**Work instruction:** Beginning at the line that contains "This screenshot has", repeat each line exactly through the last one of the records below, and leave out the pictures.

Source data:
---------------
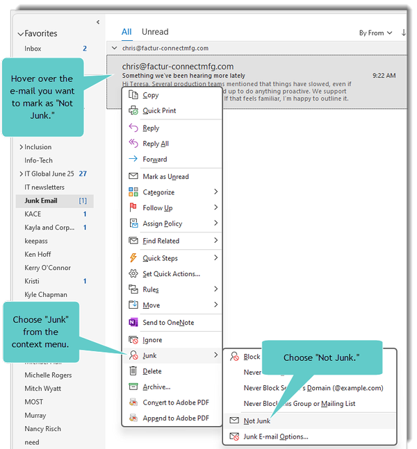Click the Reply arrow icon
Viewport: 417px width, 449px height.
[134, 128]
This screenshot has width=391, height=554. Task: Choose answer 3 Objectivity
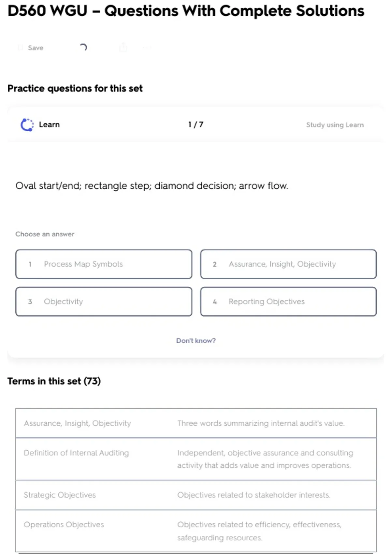[104, 302]
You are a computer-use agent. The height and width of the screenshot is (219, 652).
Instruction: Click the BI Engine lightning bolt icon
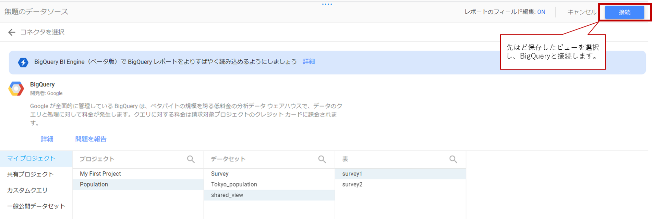click(x=23, y=62)
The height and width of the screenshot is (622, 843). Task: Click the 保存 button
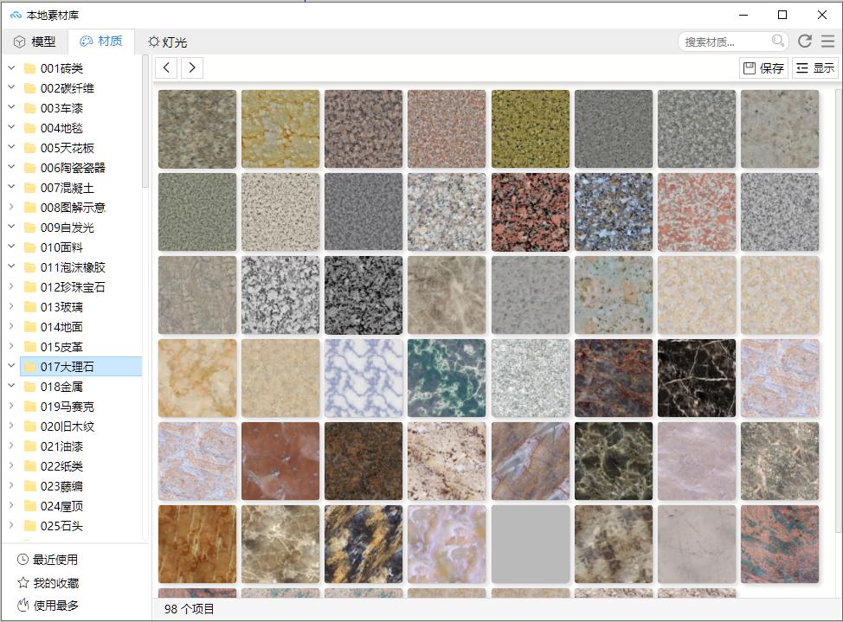763,67
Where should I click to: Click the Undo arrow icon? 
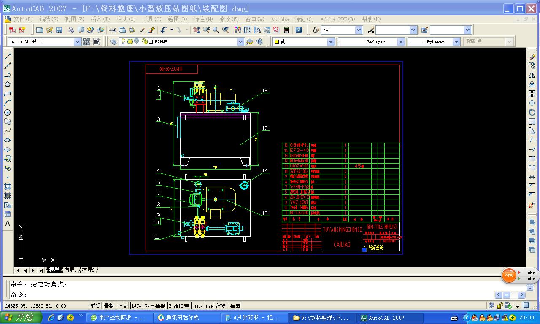tap(164, 30)
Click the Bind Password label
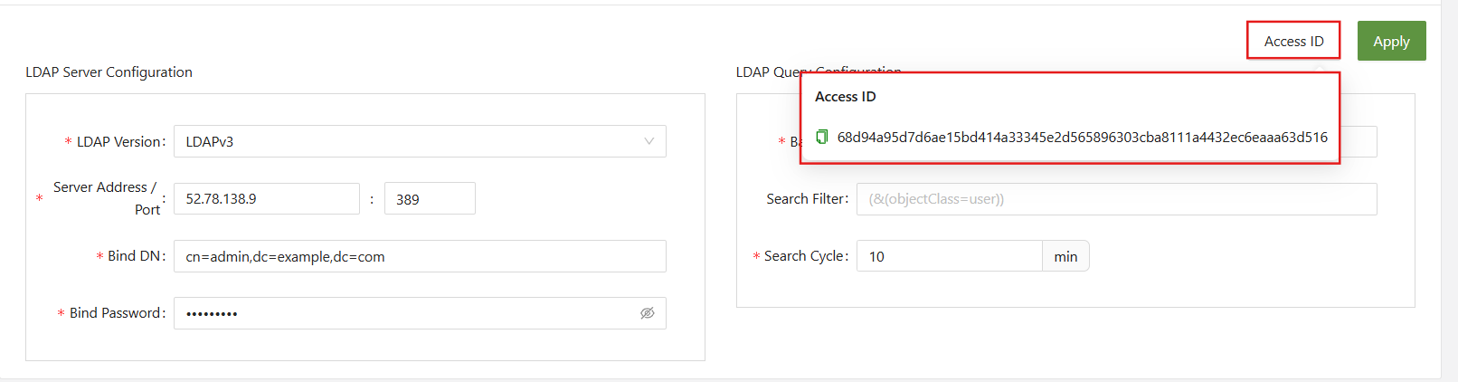 [117, 313]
---------------
**Your solution:**
This screenshot has width=391, height=554. Task: Choose answer 3 Objectivity
[104, 302]
You are a computer-use agent. The height and width of the screenshot is (219, 652).
Instruction: Click the BI Engine lightning bolt icon
click(x=23, y=62)
The height and width of the screenshot is (622, 843). Task: Click the 保存 button
763,67
Where should I click to: Click the Undo arrow icon? 
tap(164, 30)
Click the Bind Password label
 [117, 313]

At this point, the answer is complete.